Coronavirus : l'Etat débloque 600 millions d'euros pour les régions

Jean Castex a fait cette annonce jeudi matin. Objectif : préserver leurs capacités d'investissement après la crise sanitaire.

Jean Castex et Renaud Muselier (au premier plan, respectivement à gauche et à droite), le 30 juillet 2020 à l\'hôtel Matignon, à Paris.
Jean Castex et Renaud Muselier (au premier plan, respectivement à gauche et à droite), le 30 juillet 2020 à l'hôtel Matignon, à Paris. (XOSE BOUZAS / HANS LUCAS / AFP)

"On va faire taire toutes nos guéguerres, toutes nos différences légitimes (...) pour montrer que nous savons agir dans le même sens". Jean Castex a annoncé, jeudi 30 juillet au matin, le déblocage d'une enveloppe de 600 millions d'euros à destination des régions, afin de préserver leurs capacités d'investissement après la crise du coronavirus. Une mesure prise dans le cadre d'un "accord de méthode" qualifié de "révolution partenariale" par les régions.

"Nous sommes très satisfaits de ce qu'on vient de signer", a salué Renaud Muselier. Le président de l'Association des régions de France a rendu un hommage appuyé à Jean Castex, avec qui il a "en 15 jours débloqué une situation très complexe que nous n'avions pas réussi à débloquer en trois ans".

"Est ce que c'est assez ? C'est jamais assez", a ajouté Renaud Muselier, qui évalue à 1,2 milliard d'euros l'impact de la crise sur les finances des régions. Mais "c'est une très bonne décision", a-t-il encore salué.

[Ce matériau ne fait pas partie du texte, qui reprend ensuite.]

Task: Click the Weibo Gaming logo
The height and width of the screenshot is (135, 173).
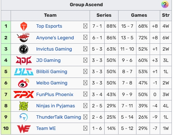Action: pyautogui.click(x=23, y=83)
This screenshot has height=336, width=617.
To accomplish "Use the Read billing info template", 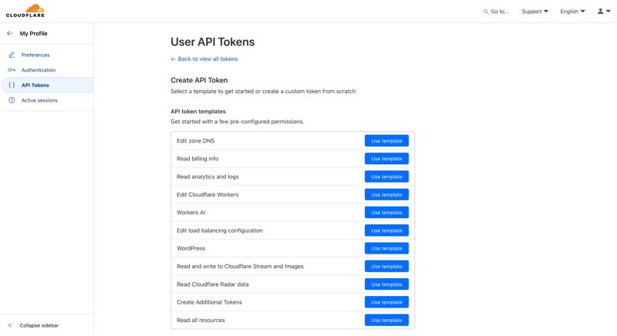I will pos(386,159).
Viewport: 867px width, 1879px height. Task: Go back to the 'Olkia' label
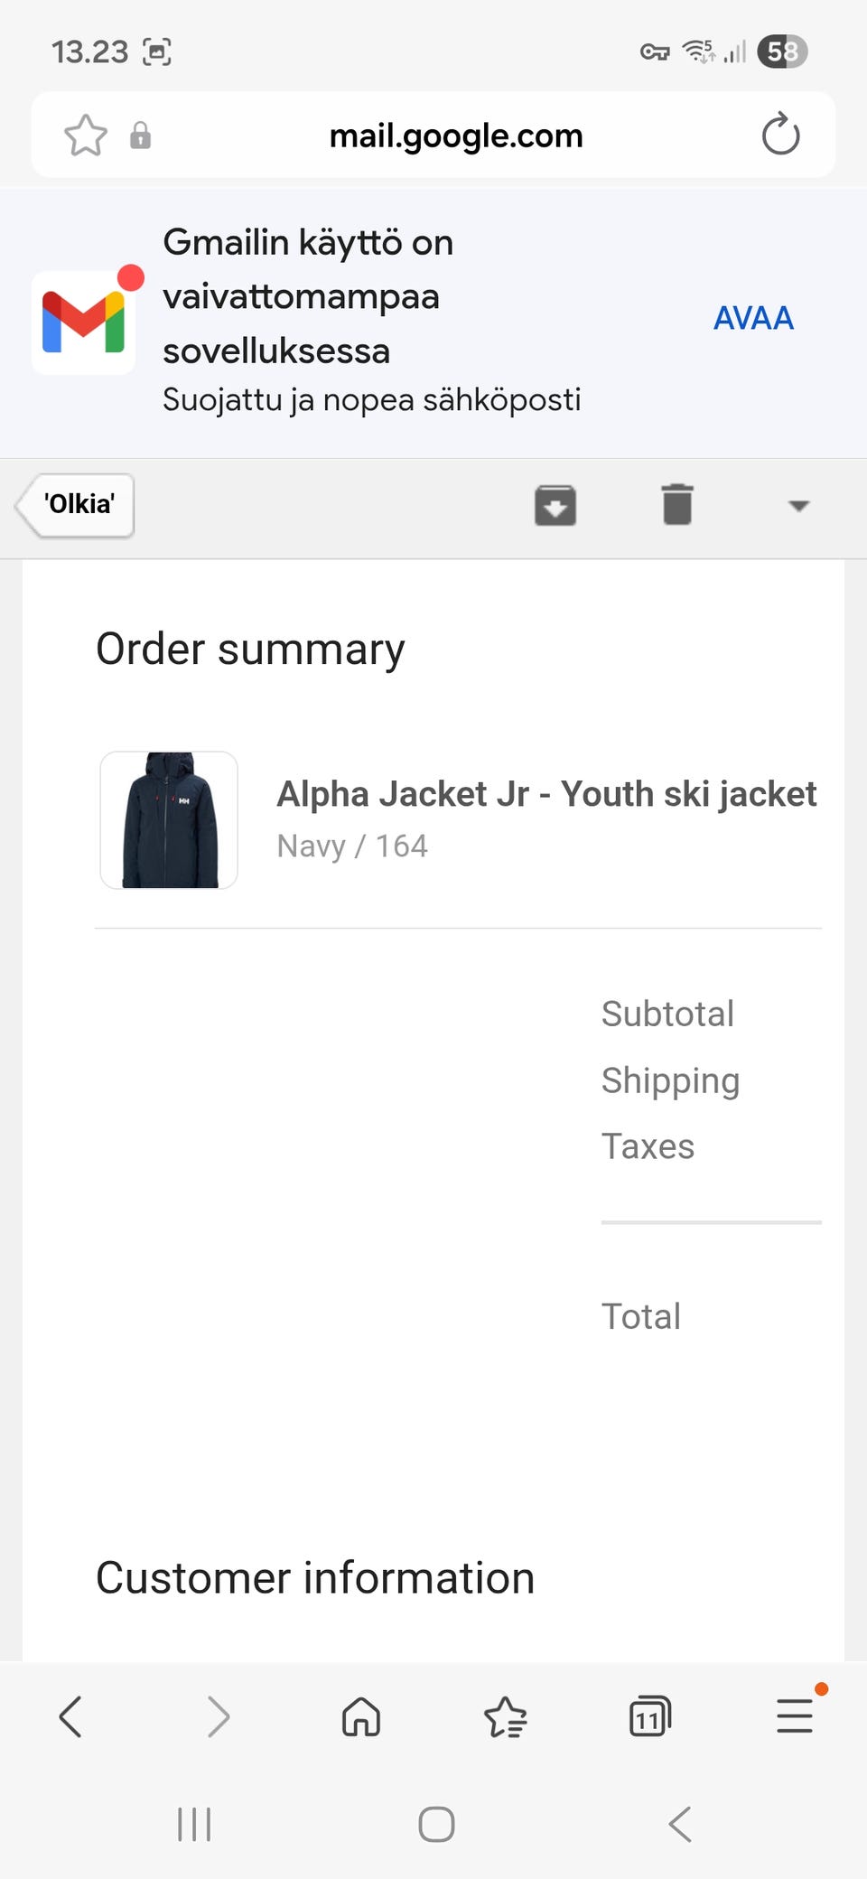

Des relais pour mettre en œuvre le plan de relance

Contrepartie de cet accord, les régions s'engageront à investir massivement dans la relance, jusqu'à 20 milliards d'euros. Cela s'effectuera dans le cadre des contrats de plan Etat-Région 2021-2027 qui seront discutés entre septembre et décembre et dont les axes forts tourneront autour de la transition écologique, la recherche, la cohésion sociale, la santé, la formation professionnelle ou encore la modernisation des infrastuctures de transport.

Il est aussi demandé aux régions d'alimenter un "fonds de sauvegarde" mobilisable en cas de nouvelle crise et d'améliorer les mécanismes de péréquation entre régions. Enfin, régions et Etat sont convenus de collaborer étroitement dans la mise en œuvre du plan de relance, notamment dans les secteurs de l'automobile et l'aéronautique et dans la mobilisation des fonds européens.